L’autre remarque c’est là-dedans, du coup, sur le numérique, vous n’avez pas du tout pris en compte le problème des ressources, des métaux rares qui, je crois, pour certains, vont être épuisés assez vite. C’est bizarre, on en parle peu. Un livre est paru il n’y a pas très longtemps, de Guillaume Pitron, qui s’appelle La guerre des métaux rares. Je crois qu’il y a des ressources qui vont s’épuiser d’ici une dizaine d’années. Comment fait-on face à ça, parce que si un jour on ne peut même plus fabriquer les outils électroniques, que fait-on ? Merci.
Maïtané Lenoir : Je n’ai pas la réponse au bout de la question, c’est-à-dire comment fait-on au moment où il y a plus de métaux rares ? La seule chose que je peux promouvoir c’est de faire durer le matériel, pour éviter la partie où, justement, on en extrait de nouveaux pour construire de nouveaux matériels.
Dans cette slide-là il y a la partie métaux rares, qui doit être tout à gauche. Je le prends en compte, peut-être que ça ne passe pas du tout dans la conférence. Je le prends en compte et ça marche avec ce que je dis. Ça, effectivement, ce n’est que l’impact du CO2. On est bien d’accord que ce n’est que partiel ou des choses comme ça. Ça va juste dans le sens, pour moi, de dire qu’on est sur quelque chose de systémique, donc ça ne sert à rien d’arrêter une seule chose si jamais, à côté, c’est pour prendre l’avion et ne pas agir sur les autres modes. Il y a toujours à dealer avec l’histoire de pureté militante, de priorité, de la façon dont on fait avancer les choses. Je n’ai pas envie de laisser croire, dans la conférence, que notre impact numérique c’est la priorité maximum. J’entends bien le reste du point.
L’autre partie, sur le niveau de revenus. Encore une fois, on est sur un truc systémique, diminuer son niveau de revenus dans un monde capitaliste, il faut toujours réussir, comment dire, à négocier le truc. Dans un monde capitaliste, si jamais on a moins d’argent, on est plus vulnérable, c’est forcé. Après, pour moi, ça ne veut surtout pas dire diminuer son salaire alors qu’on bosse pour une grande entreprise. Si jamais c’est un truc où il y a des actionnaires, on prend le plus de thune possible et tant pis ! À la limite, quitte à bosser et être bien rémunéré, du coup, après, on peut ensuite se libérer du temps pour faire d’autres choses. Baisser son niveau de revenus ça peut être, par exemple, se mettre à temps partiel pour récupérer beaucoup de temps et d’énergie à ne pas bosser pour le pour le capital. Ça peut être partir de son entreprise, aller bosser dans un truc qui sera peut-être un peu moins rémunérateur, surtout dans le numérique où on peut avoir des niveaux complètement démentiels de revenus, mais être dans une coopérative, des choses comme ça, où on sera un peu moins payé, mais ça peut rester OK. Mais jamais, bien entendu, donner plus de thune aux actionnaires ou leur permettre d’avoir plus d’espace.

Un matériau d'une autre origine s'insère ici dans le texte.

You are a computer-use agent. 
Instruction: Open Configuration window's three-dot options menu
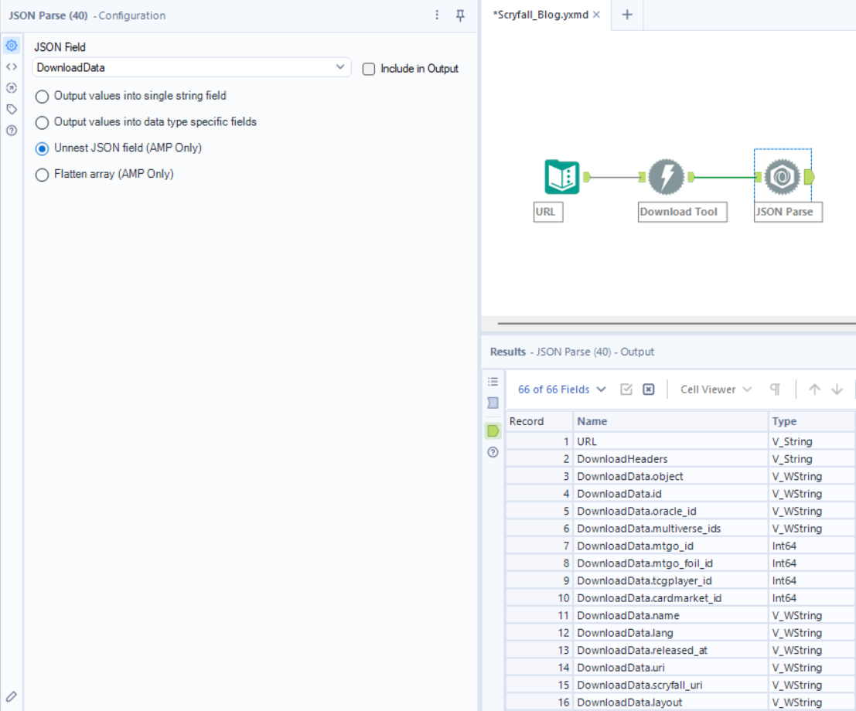[x=437, y=15]
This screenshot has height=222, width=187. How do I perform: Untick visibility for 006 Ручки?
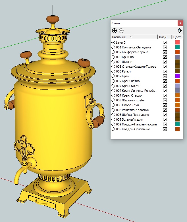point(165,71)
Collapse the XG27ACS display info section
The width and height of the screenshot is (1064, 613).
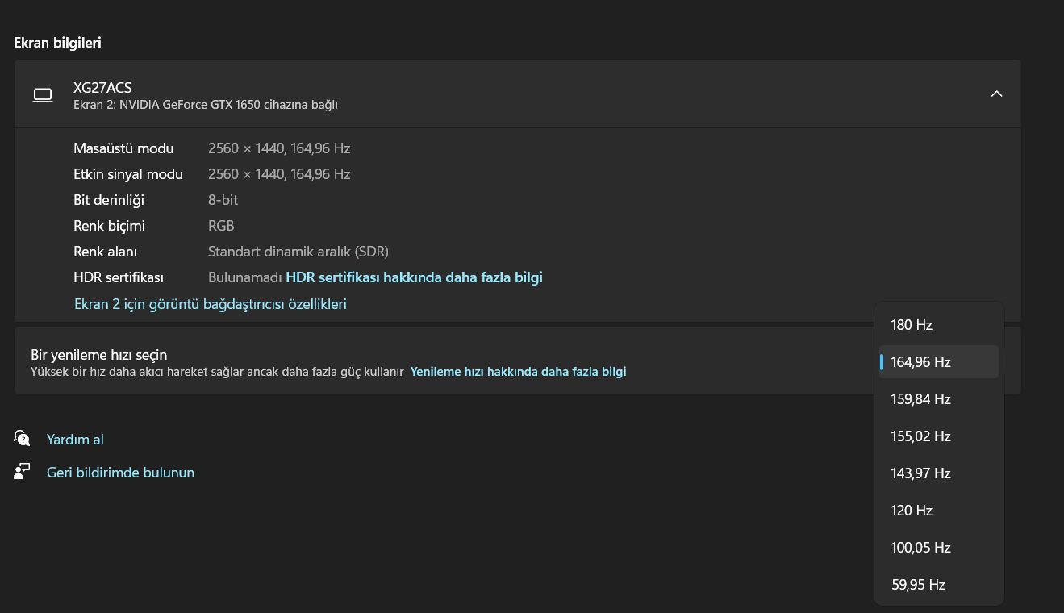pos(996,94)
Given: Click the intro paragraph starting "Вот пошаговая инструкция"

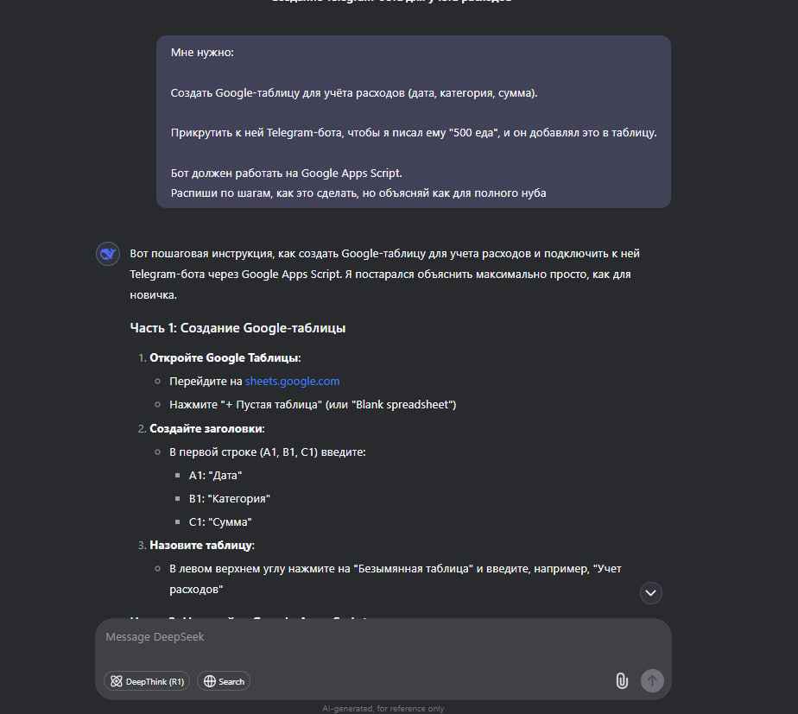Looking at the screenshot, I should [x=385, y=275].
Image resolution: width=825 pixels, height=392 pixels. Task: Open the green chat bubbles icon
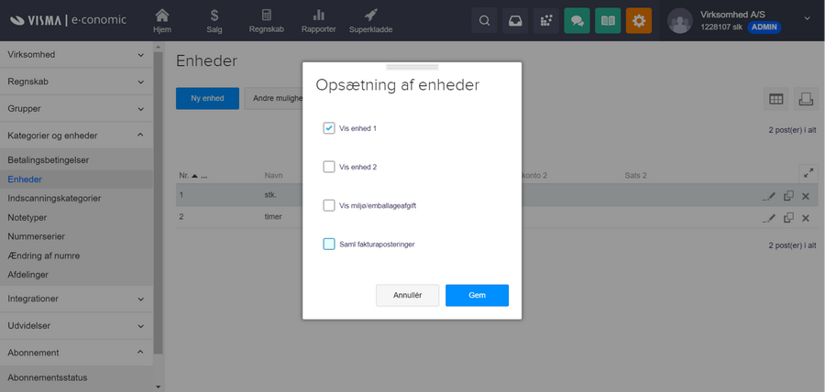[x=577, y=21]
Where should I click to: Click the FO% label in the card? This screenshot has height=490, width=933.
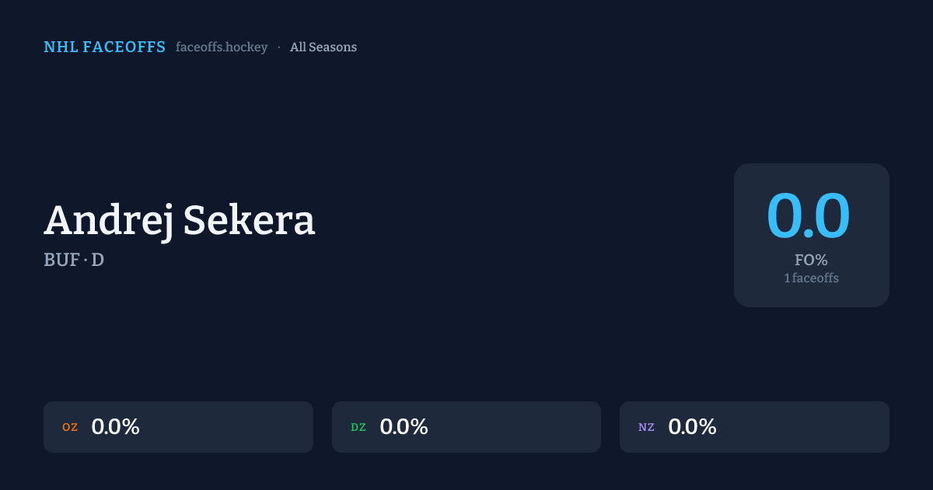pos(811,261)
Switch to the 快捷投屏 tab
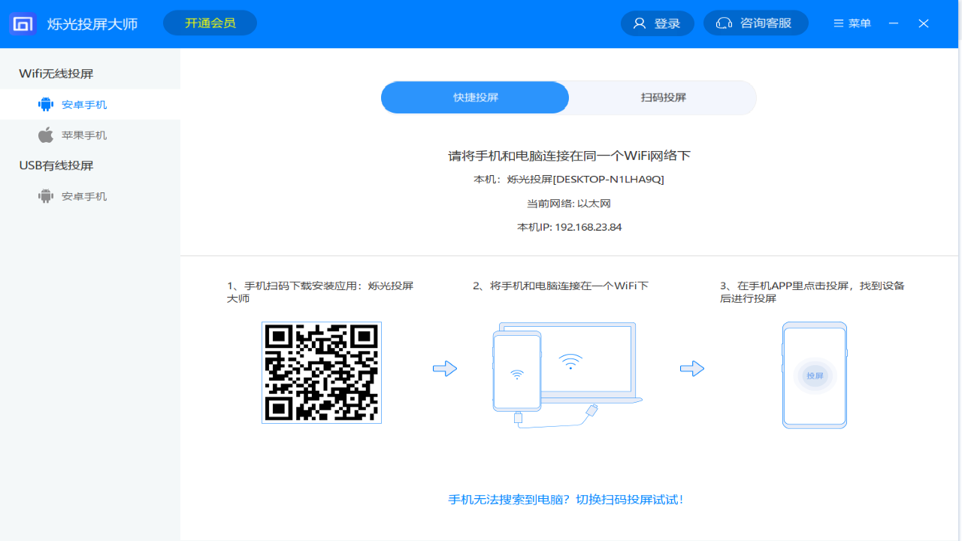This screenshot has height=541, width=962. coord(475,98)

Par exemple, je bosse pour le service public où il y a des niveaux de revenus où c’est possible, mais ça ne serait pas logique. Je pourrais demander 200 euros, mais, en fait, ça ne va sauver les impôts de personnes que je demande 200 euros par jour. Si je suis à 600 euros par jour, ça me permet de facturer plus cher mes journées et de débloquer beaucoup de temps pour faire du bénévolat pour Framasoft où on lutte en disant qu’il y a des choses qui sont problématiques de l’autre côté. Big picture c’est compliqué, il faut lutter, il faut avoir les espaces. Ce n’est pas pratique.

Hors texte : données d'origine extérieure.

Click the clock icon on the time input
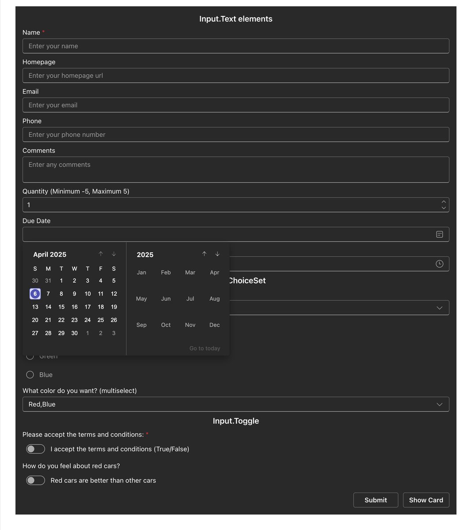 click(439, 263)
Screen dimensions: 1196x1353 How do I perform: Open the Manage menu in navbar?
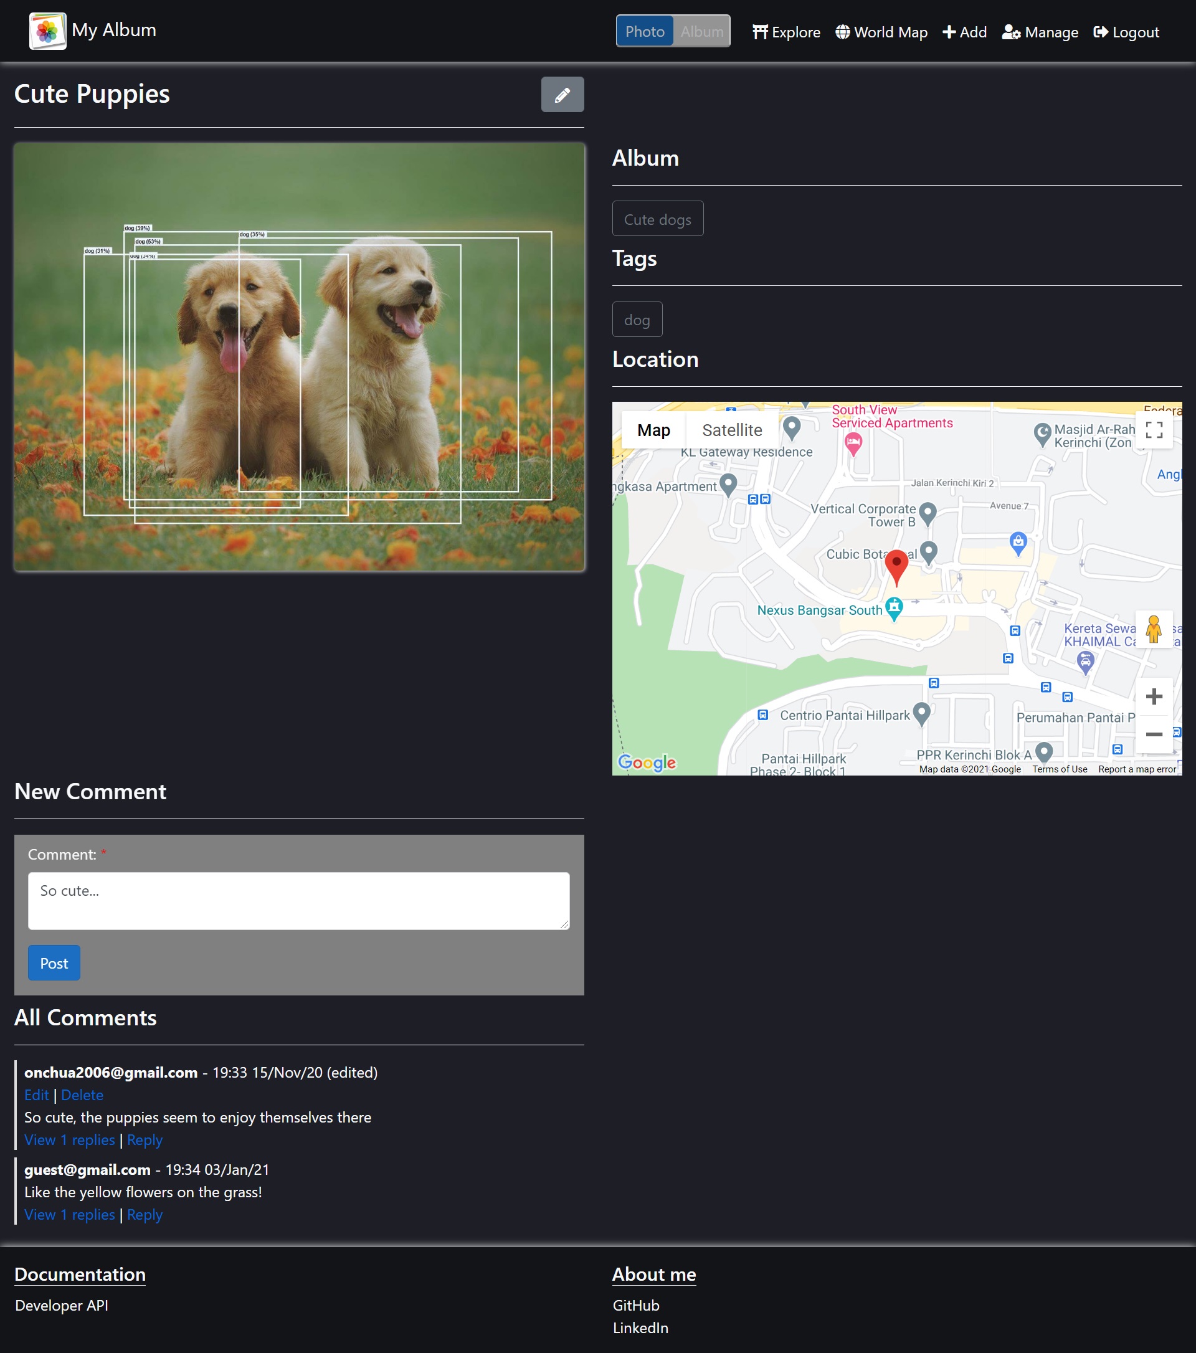coord(1040,32)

Ne sortez pas de cette conférence en pensant qu’il faut donner plus de thune aux actionnaires, parce que sinon je vous reprends tous pendant une heure, c’est mort !
Oui, ce sont les actionnaires qui doivent baisser leurs revenus, ce sont eux qui polluent le plus, mais on ne va pas y arriver en faisant des conférences en disant « la justice sociale c’est vraiment très important ».
Comme le timer est devenu rouge, ça veut dire que c’est fini, peut-être, je ne sais pas. Merci beaucoup.